Результатом моих переговоров со штабом дивизии в Берлине и Генеральным штабом вермахта явился приказ, который имел большое значение для расширения возможностей в проведении моих спецопераций в будущем. Мой егерский батальон по приказу Йодля причислили к составу истребительных частей СС. В них должно было насчитываться шесть отдельных батальонов, в которые, в свою очередь, перевели тысячу восемьсот солдат и офицеров дивизии «Бранденбург» по их желанию.
Все это происходило летом и осенью 1944 года как раз в то время, когда мы и провели те акции, о которых я уже рассказывал несколько ранее. Совместная специальная операция боевых пловцов ВМС и моих прикомандированных к ним людей в свое время наделала много шума. Руководил ею гауптман Хелмер, офицер бывшего отдела абвер-2, находившегося в моем непосредственном подчинении.
Английские войска армии вторжения на континент под командованием фельдмаршала Монтгомери создали возле голландского города Неймеген опасный плацдарм на реке Ваал — основном рукаве Рейна в его дельте в Нидерландах. К сожалению, они захватили и неповрежденный мост, по которому в огромном количестве беспрепятственно шло все снабжение. Удары наших пикирующих бомбардировщиков вследствие сильной противовоздушной обороны противника никаких результатов не дали.
В такой обстановке родилась идея атаковать объект при помощи боевых пловцов, чтобы хотя бы на время облегчить положение наших войск. Для таких целей еще раньше наши ученые разработали специальное взрывчатое вещество, применявшееся под водой и из которого были сделаны так называемые мины-торпеды. Эти снаряды действительно имели форму торпеды, правда вдвое меньшего размера, и держались в воде с помощью наполненных воздухом баков, что позволяло легко их транспортировать. Две такие мины, заложенные под опору моста, при взрыве легко разрушали всю конструкцию.
Плацдарм по обе стороны моста занимал полосу примерно в семь километров. Левый же берег реки Ваал был полностью захвачен англичанами. И вот однажды ночью гауптман Хелмер в одиночку проделал разведывательный заплыв. Ласты на ногах позволяли ему двигаться достаточно быстро и бесшумно, а его светлое лицо скрывала мелкая сетка, которая тем не менее давала хороший обзор. Он осторожно подплыл к мосту, обследовал его опоры и отыскал подходящую для того, чтобы в ходе самой операции не тратить на это время — дорога была каждая секунда.
Между тем на мосту грохотали танки «Черчилль», направляясь к линии фронта. Это обстоятельство играло нам на руку — шум моторов и лязг гусениц заглушили бы любой подозрительный звук, который мог возникнуть на воде в ходе операции, хотя часовые на мосту и так не обращали особого внимания на реку.
«Чего там ожидать? — наверняка думали они. — Ведь на многие километры вокруг раскинулась наша полоса».
Внимательно все осмотрев, Хелмер поплыл назад против течения. Он увидел достаточно, чтобы хорошо сориентировать своих людей и подготовить их к дню начала операции. Беспрепятственно миновав занятую противником территорию, гауптман вернулся к своим и вышел из воды на нашем, правом берегу Ваала.

----------------------------------------

* Задания и упражнения
**1)** Выведите из фрагмента о мосте у Неймегена отрывок от «Английские войска армии» до «результатов не дали.» включительно, без изменений.
**2)** Перечислите все географические названия (города, реки, страны), которые встречаются во фрагменте о мосте у Неймегена.

Данные об элементах и позициях в тексте
----------------------------------------

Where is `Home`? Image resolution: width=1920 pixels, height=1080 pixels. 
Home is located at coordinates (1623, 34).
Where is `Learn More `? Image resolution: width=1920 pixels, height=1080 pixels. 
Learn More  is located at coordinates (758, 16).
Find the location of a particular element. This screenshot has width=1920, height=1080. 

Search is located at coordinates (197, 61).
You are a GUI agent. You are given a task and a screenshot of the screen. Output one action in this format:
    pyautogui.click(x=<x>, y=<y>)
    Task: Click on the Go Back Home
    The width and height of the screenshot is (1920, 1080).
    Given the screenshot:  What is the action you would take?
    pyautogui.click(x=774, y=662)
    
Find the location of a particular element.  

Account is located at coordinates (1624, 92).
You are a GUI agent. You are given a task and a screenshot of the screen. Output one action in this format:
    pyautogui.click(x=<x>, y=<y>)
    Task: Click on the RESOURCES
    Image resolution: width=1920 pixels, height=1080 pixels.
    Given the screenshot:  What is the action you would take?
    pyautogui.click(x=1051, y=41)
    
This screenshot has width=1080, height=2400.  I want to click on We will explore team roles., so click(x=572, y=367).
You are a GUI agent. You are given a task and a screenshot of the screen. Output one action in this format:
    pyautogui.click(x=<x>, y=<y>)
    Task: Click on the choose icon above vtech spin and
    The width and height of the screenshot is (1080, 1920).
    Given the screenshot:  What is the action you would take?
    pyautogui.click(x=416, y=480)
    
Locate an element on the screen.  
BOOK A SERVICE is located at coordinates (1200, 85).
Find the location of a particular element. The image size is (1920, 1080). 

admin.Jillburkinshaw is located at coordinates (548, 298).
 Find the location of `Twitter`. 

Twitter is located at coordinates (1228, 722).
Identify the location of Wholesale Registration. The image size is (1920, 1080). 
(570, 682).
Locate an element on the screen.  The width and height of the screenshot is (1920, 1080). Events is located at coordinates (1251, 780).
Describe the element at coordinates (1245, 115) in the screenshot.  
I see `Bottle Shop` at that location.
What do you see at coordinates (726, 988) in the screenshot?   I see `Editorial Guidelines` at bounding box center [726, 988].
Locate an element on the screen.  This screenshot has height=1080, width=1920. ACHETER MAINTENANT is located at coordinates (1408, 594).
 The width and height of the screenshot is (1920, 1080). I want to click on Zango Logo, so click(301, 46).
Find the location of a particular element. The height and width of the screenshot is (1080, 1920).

----------------------------------------

* Решения
**1)**
Английские войска армии вторжения на континент под командованием фельдмаршала Монтгомери создали возле голландского города Неймеген опасный плацдарм на реке Ваал — основном рукаве Рейна в его дельте в Нидерландах. К сожалению, они захватили и неповрежденный мост, по которому в огромном количестве беспрепятственно шло все снабжение. Удары наших пикирующих бомбардировщиков вследствие сильной противовоздушной обороны противника никаких результатов не дали.

**2)** Берлин, Неймеген, Ваал, Рейн, Нидерланды.